Rewrite the entries from the line with "Given: Disable automatic" up to and including the line with "Looking at the screenshot, I should tap(688, 877)." as a JSON list of strings, one string per line and no blank lines.

## DATASET EXTRACT
· · · · · · ·

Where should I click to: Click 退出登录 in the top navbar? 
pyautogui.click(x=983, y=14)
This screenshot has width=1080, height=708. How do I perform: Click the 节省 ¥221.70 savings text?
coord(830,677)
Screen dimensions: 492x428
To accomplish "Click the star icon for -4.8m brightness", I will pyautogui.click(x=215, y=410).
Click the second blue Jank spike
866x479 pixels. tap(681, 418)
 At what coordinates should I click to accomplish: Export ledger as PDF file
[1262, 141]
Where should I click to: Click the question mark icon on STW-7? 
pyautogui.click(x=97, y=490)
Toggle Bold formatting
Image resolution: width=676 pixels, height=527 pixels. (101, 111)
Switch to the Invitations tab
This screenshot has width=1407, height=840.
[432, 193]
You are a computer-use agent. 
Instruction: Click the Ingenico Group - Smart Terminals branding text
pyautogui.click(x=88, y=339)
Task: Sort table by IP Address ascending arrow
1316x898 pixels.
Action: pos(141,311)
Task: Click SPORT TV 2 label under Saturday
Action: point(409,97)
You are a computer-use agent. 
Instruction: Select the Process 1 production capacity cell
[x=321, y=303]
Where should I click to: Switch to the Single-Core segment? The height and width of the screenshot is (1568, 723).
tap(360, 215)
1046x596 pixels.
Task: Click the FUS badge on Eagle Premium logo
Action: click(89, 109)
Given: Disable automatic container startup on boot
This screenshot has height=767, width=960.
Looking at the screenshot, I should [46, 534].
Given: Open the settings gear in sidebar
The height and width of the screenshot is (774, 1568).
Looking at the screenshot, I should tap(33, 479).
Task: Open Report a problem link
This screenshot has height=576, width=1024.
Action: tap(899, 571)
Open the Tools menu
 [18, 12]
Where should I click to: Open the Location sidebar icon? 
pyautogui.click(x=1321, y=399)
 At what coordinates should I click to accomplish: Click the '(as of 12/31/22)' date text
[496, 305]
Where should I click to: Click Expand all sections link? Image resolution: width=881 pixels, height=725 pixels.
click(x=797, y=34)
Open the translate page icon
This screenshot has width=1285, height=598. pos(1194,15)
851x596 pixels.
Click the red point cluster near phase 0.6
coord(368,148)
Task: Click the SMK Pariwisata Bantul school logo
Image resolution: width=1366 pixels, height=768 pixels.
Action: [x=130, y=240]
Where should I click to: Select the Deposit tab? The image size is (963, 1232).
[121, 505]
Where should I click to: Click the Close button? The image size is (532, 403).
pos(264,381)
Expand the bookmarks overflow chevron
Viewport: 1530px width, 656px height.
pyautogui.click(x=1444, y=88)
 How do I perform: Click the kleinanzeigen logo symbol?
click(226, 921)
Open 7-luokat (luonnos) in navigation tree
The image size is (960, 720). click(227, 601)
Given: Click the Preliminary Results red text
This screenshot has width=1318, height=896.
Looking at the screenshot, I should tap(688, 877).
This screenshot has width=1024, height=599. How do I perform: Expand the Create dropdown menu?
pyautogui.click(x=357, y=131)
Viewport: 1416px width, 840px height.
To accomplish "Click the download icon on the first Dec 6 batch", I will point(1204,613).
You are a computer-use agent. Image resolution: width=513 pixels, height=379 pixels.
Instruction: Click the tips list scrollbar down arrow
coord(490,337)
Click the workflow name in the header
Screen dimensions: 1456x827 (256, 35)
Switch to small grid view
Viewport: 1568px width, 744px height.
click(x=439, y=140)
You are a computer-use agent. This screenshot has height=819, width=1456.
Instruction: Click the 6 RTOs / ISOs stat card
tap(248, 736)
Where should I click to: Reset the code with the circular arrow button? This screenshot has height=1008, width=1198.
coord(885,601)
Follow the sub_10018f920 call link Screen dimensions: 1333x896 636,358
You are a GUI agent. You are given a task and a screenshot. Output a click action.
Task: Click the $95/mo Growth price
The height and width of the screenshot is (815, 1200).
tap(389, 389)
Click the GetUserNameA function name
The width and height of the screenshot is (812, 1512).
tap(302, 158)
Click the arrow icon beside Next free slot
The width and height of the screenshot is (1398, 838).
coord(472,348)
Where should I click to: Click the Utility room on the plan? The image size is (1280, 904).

· · · · · · ·

## COMPLETE RESPONSE
[
  "Given: Disable automatic container startup on boot",
  "This screenshot has height=767, width=960.",
  "Looking at the screenshot, I should [46, 534].",
  "Given: Open the settings gear in sidebar",
  "The height and width of the screenshot is (774, 1568).",
  "Looking at the screenshot, I should tap(33, 479).",
  "Task: Open Report a problem link",
  "This screenshot has height=576, width=1024.",
  "Action: tap(899, 571)",
  "Open the Tools menu",
  " [18, 12]",
  "Where should I click to: Open the Location sidebar icon? ",
  "pyautogui.click(x=1321, y=399)",
  " At what coordinates should I click to accomplish: Click the '(as of 12/31/22)' date text",
  "[496, 305]",
  "Where should I click to: Click Expand all sections link? Image resolution: width=881 pixels, height=725 pixels.",
  "click(x=797, y=34)",
  "Open the translate page icon",
  "This screenshot has width=1285, height=598. pos(1194,15)",
  "851x596 pixels.",
  "Click the red point cluster near phase 0.6",
  "coord(368,148)",
  "Task: Click the SMK Pariwisata Bantul school logo",
  "Image resolution: width=1366 pixels, height=768 pixels.",
  "Action: [x=130, y=240]",
  "Where should I click to: Select the Deposit tab? The image size is (963, 1232).",
  "[121, 505]",
  "Where should I click to: Click the Close button? The image size is (532, 403).",
  "pos(264,381)",
  "Expand the bookmarks overflow chevron",
  "Viewport: 1530px width, 656px height.",
  "pyautogui.click(x=1444, y=88)",
  " How do I perform: Click the kleinanzeigen logo symbol?",
  "click(226, 921)",
  "Open 7-luokat (luonnos) in navigation tree",
  "The image size is (960, 720). click(227, 601)",
  "Given: Click the Preliminary Results red text",
  "This screenshot has width=1318, height=896.",
  "Looking at the screenshot, I should tap(688, 877)."
]